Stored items
──────────────────────────────
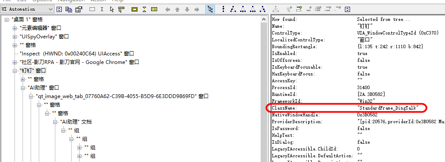Toggle the watch cursor arrow button
The width and height of the screenshot is (445, 162).
coord(112,9)
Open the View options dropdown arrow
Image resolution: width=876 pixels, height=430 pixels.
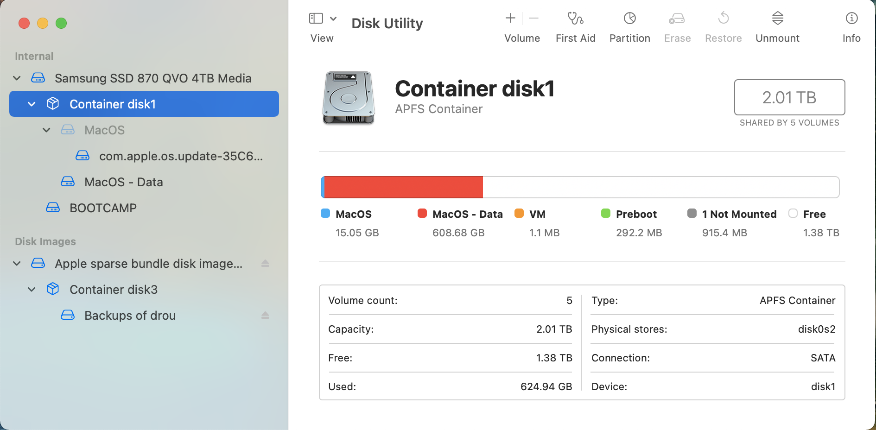tap(333, 19)
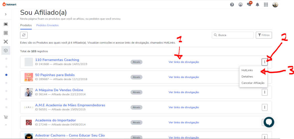Select the cube products icon in sidebar

tap(6, 50)
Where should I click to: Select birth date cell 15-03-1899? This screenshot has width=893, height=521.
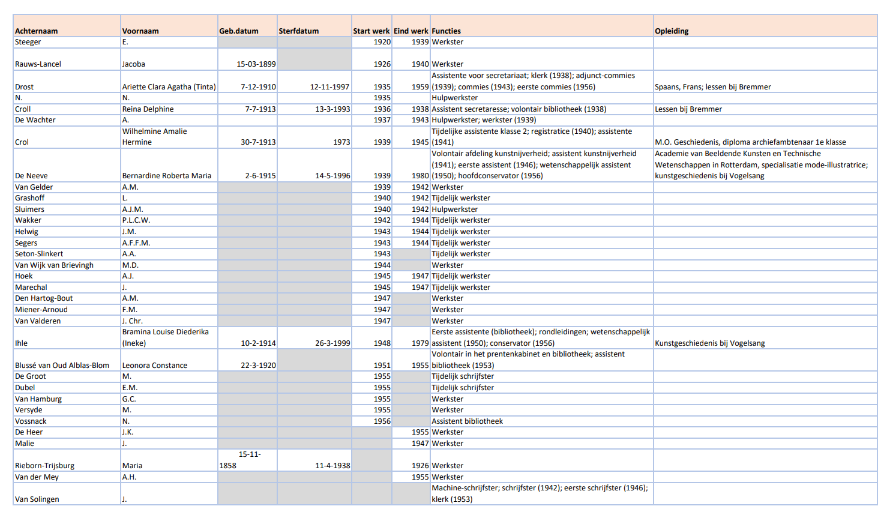(x=256, y=64)
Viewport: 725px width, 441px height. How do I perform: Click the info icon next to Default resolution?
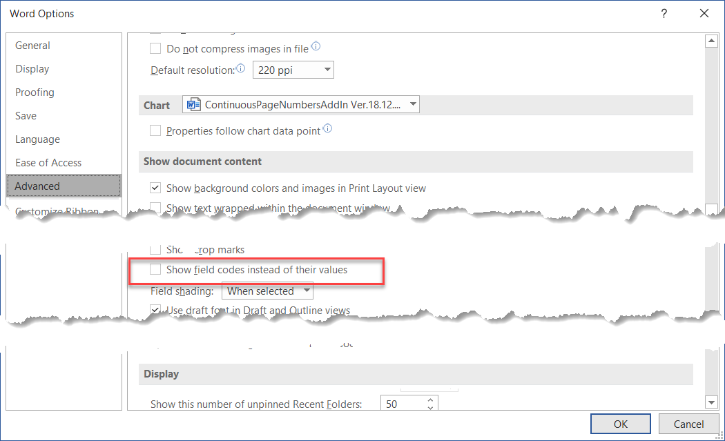tap(240, 67)
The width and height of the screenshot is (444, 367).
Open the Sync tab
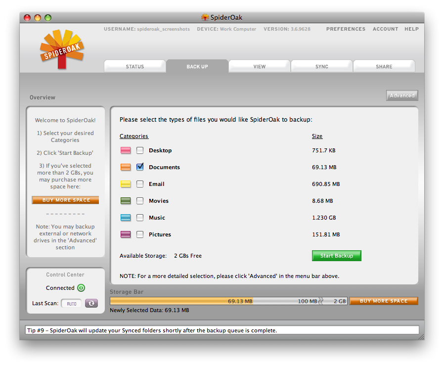322,67
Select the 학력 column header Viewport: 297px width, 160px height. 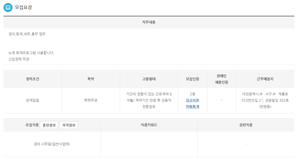point(91,79)
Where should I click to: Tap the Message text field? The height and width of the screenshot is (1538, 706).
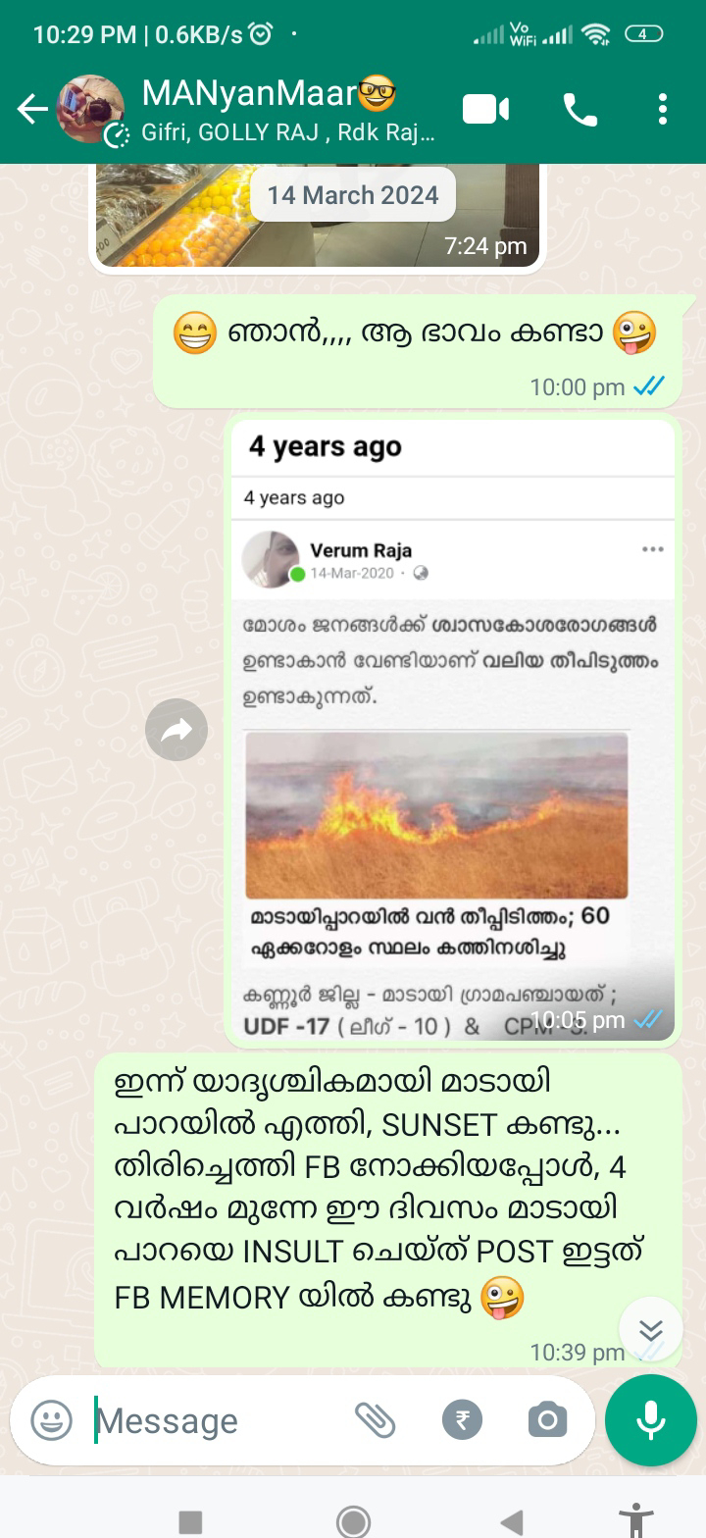tap(216, 1420)
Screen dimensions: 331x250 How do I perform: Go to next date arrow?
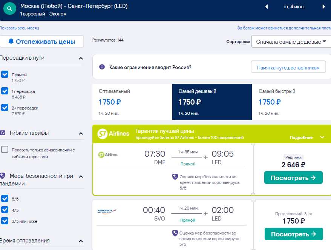323,6
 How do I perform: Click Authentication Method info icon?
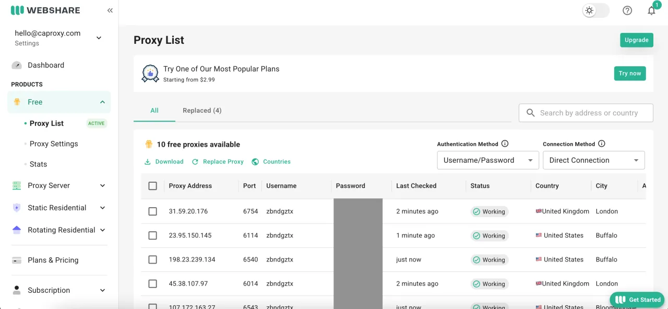[505, 144]
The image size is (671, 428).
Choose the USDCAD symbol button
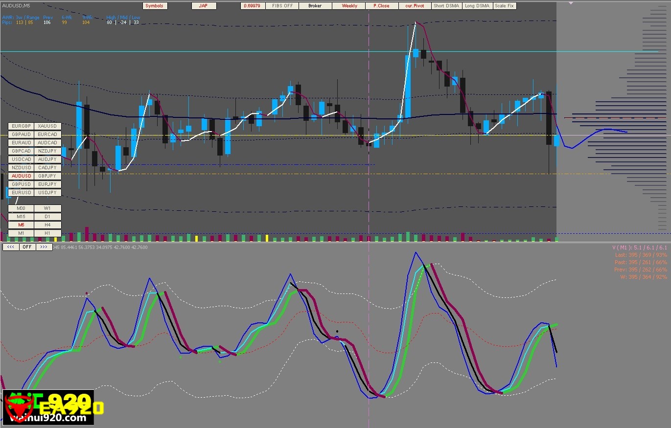coord(21,159)
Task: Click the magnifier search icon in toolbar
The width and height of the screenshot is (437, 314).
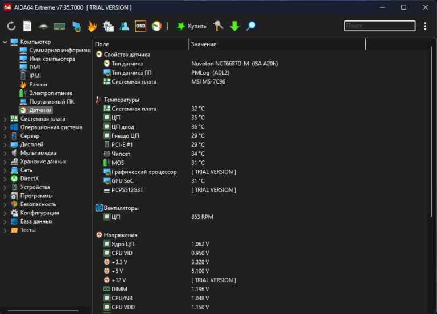Action: coord(250,26)
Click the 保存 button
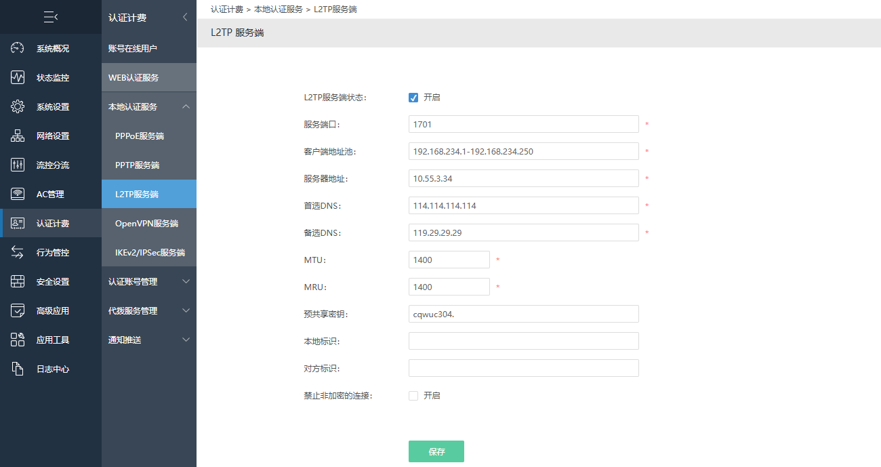881x467 pixels. pos(436,451)
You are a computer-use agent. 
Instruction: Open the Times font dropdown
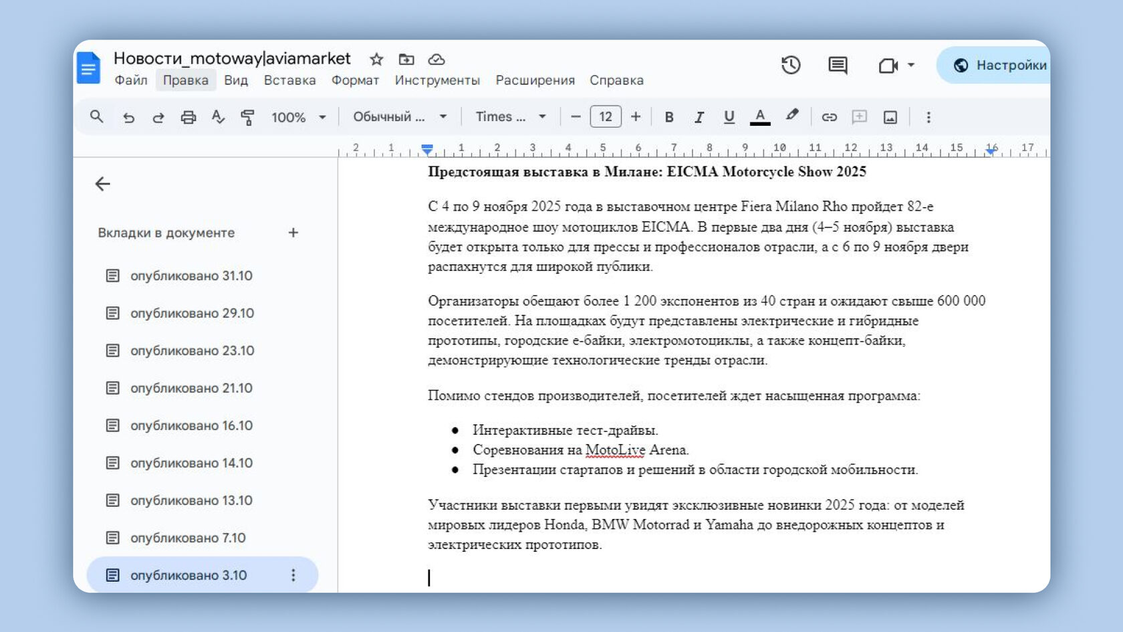click(x=511, y=117)
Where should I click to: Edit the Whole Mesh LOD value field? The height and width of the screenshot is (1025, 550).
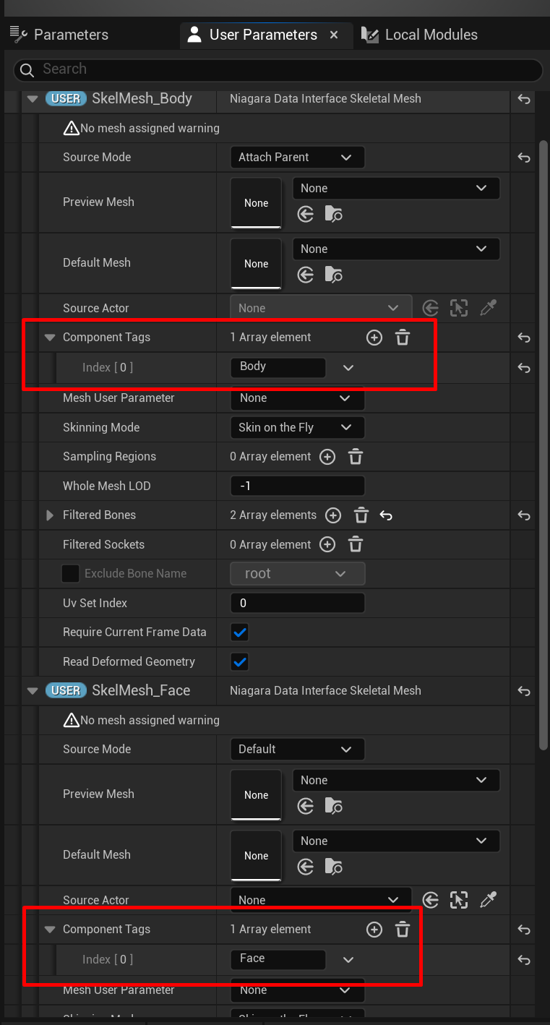[x=297, y=486]
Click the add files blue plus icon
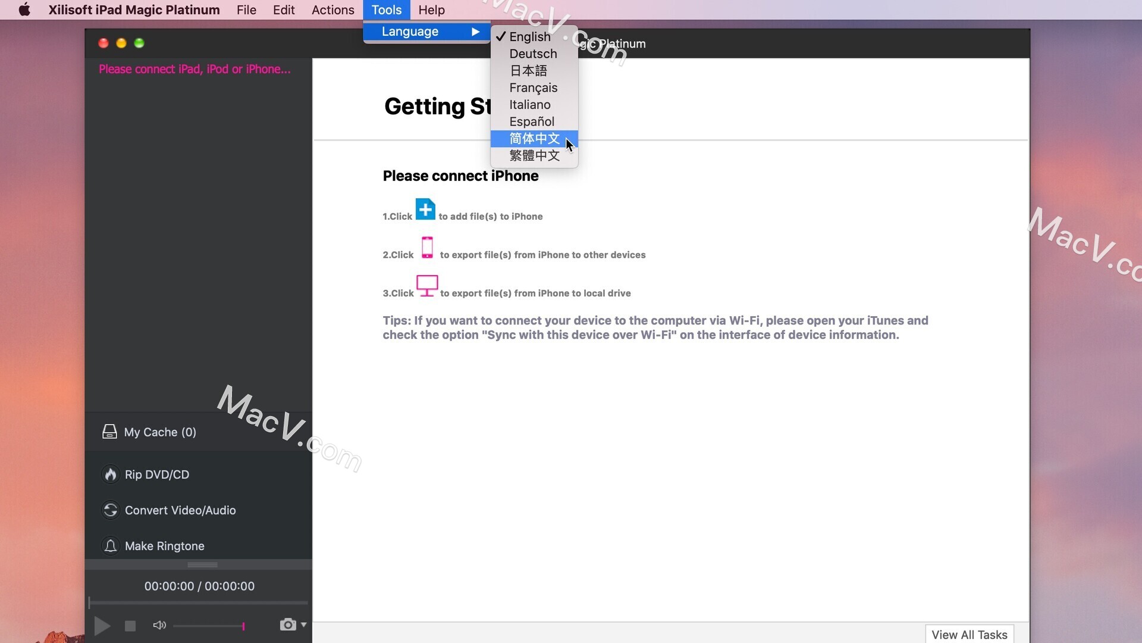 tap(425, 210)
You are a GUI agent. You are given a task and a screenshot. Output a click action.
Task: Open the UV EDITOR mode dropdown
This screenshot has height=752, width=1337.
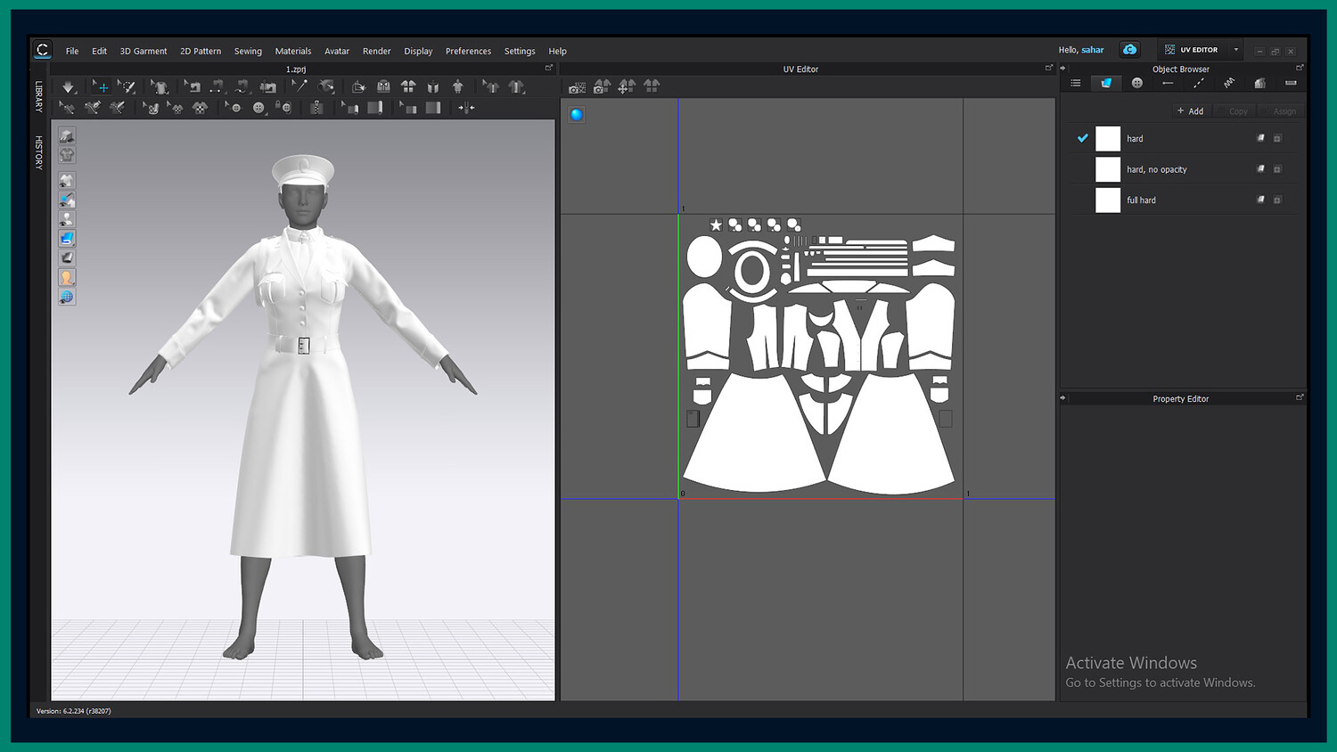pos(1235,50)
──────────────────────────────
AIM OF THE TASK » Report every line in the data that holds "agent", copying each one.

WORKED SOLUTION »
You are a computer-use agent. 
You are a GUI agent. You are given a task and a screenshot. Output a click action.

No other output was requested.